The great socialist, Thomas Jefferson, in an August 1786 letter to George Wythe wrote:
“I think by far the most important bill in our whole code is that for the diffusion of knowlege among the people. No other sure foundation can be devised for the preservation of freedom, and happiness. If any body thinks that kings, nobles, or priests are good conservators of the public happiness,2 send them here. It is the best school in the universe to cure them of that folly. They will see here with their own eyes that these descriptions of men are an abandoned confederacy against the happiness of the mass of people…Preach, my dear Sir, a crusade against ignorance; establish and improve the law for educating the common people. Let our countrymen know that the people alone can protect us against these evils, and that the tax which will be paid for this purpose is not more than the thousandth part of what will be paid to kings, priests and nobles who will rise up among us if we leave the people in ignorance…”
Comrade Jefferson advocated FREE university for American students. I tell you that to tell you this.
David Hochberg, Vice President of Mortgage Lending at Perl Mortgage= no this is not an ad, but he was part of the team that did our loan refinance-made a really succinct point today. Hochberg, an avowed republican, knows mortgages. Setting aside his political blinders, I generally have faith in his overall real estate market analysis. Today was a case in point.
What he observed today was along the lines of what I have been thinking about for some time now. Hochberg observed that banks will lend $100 thousand Dollars to students, without a co-signer, without previous credit, sometimes still developing pubic hair for university education. The kicker is that they can never dispense of that debt, by law, throughout their whole life, despite that jobs are rarely available to pay back those loans, and regardless of what happens in life, including physical disability, insanity or old age. So thorough is the support of the government in protecting educational loans for banks that life giving and sustaining Social Security can be withheld until loans are paid in full. Where is the rightwing outrage, like that pretended about the IRS, over that?
There is a name for this. It is called Indentured Servitude, and is defined as the “condition of European immigrants moved to the American colonies who worked for landowners and were considered property.”
Contrast that with adults, with jobs and incomes, presumably, who are virtually raked over the coals over credit scores, assets, income, 401k values and down payments for even the simplest of mortgages. What is the difference? Tolerance and the system are the answers. That is, homeowners would revolt if told they would be tied eternally, or at least to the grave, over a mortgage if not by choice. Imagine that a homeowner could never declare bankruptcy to walk away from a home in the case of a catastrophic health issue, a divorce or the loss of a job, and that the bank would hound them, employing the power of the state, to the grave.
The question is, did banks, sheltered and underwritten by the government they paid for, collude with the College and university heads to trap a generation for their own short term gain?

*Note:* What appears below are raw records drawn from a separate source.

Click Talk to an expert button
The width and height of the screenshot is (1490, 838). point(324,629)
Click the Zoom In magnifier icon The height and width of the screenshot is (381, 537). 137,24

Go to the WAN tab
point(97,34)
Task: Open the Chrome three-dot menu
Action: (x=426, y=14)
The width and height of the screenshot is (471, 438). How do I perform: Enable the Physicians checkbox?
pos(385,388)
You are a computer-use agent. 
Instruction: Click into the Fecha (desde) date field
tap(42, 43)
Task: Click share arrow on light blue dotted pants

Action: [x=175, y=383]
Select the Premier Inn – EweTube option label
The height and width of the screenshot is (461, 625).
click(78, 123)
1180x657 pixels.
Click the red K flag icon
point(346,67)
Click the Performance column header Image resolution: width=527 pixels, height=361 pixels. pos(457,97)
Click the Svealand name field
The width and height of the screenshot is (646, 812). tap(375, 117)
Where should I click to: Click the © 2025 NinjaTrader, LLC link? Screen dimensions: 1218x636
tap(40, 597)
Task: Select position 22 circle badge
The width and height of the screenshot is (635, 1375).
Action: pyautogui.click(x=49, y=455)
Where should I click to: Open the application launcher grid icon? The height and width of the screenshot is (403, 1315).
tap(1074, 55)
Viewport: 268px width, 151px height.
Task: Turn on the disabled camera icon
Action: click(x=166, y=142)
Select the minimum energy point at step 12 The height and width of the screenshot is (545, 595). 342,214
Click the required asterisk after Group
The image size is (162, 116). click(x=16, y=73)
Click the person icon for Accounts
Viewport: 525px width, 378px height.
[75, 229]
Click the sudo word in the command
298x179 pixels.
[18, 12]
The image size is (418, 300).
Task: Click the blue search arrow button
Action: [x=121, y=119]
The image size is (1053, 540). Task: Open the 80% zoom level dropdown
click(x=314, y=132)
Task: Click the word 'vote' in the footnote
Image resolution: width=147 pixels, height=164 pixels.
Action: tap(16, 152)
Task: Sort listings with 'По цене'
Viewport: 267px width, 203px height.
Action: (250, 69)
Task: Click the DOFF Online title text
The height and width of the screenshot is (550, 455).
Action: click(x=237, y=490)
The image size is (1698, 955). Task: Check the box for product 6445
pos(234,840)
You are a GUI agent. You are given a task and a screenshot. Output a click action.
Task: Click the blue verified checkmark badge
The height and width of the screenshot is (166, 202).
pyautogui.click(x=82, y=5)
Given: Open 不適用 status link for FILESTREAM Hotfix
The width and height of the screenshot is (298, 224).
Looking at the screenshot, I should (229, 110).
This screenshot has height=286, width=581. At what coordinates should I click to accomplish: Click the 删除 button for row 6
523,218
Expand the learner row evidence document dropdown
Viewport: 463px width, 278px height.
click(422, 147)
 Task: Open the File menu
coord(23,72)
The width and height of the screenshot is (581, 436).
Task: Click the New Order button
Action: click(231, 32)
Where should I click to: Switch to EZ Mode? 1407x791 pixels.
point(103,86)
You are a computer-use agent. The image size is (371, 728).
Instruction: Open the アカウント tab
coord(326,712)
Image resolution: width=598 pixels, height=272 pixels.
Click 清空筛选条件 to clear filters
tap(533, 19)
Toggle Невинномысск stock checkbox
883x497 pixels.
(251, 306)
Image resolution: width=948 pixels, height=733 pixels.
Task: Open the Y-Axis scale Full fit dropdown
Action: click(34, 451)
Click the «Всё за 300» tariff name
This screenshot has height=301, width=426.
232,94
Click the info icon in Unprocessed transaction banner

Unlikely, you say? Conspiracy theory? Need I remind you that Bush, Obama and their Tea party and so-called establishment congresses all bailed out the banks and Wall Street after they fraudulently sold derivatives, created under Clinton, essentially bets on home mortgages, bubbled to a value many times the actual value of what they represented? That bubble collapsed at the end of the Bush administration, sort of like mafia guys scattering like cockroaches. At the opening Bush bailout in 2008 of $700 billion, every foreclosure victim could have had their mortgage paid off, with another $1500 to every other homeowner. The result would have been an immediate transfusion of cash and revenue to the economy. Imagine that. What we got…
What we got was more of the same, this time with a different audience; young, desperate and gullible people. Well, not really gullible, but swept into a corporatized job market that defines hiring, job success and career mobility based upon school credentials. Why? And why is college so much more expensive now, while the salaries of professors and adjunct professors has declined, or at least not kept pace with rising tuition rates? Why are so many bankers and corporate CEOs on university, college and education boards, helping them to cozy up to government even more? Why threaten social security retirement over a bank loan? And why, like other loans, can’t it be disposed of through bankruptcy if something catastrophic happens? Finally, why the silence from all those who vehemently oppose the IRS and government’s overreach into companies and private affairs?
Am I saying, right now, that I have direct evidence of a government-bank-university conspiracy? Not quite yet, but I am following the money and the evidence. What I can tell you is that if there was a conspiracy it would look exactly like this.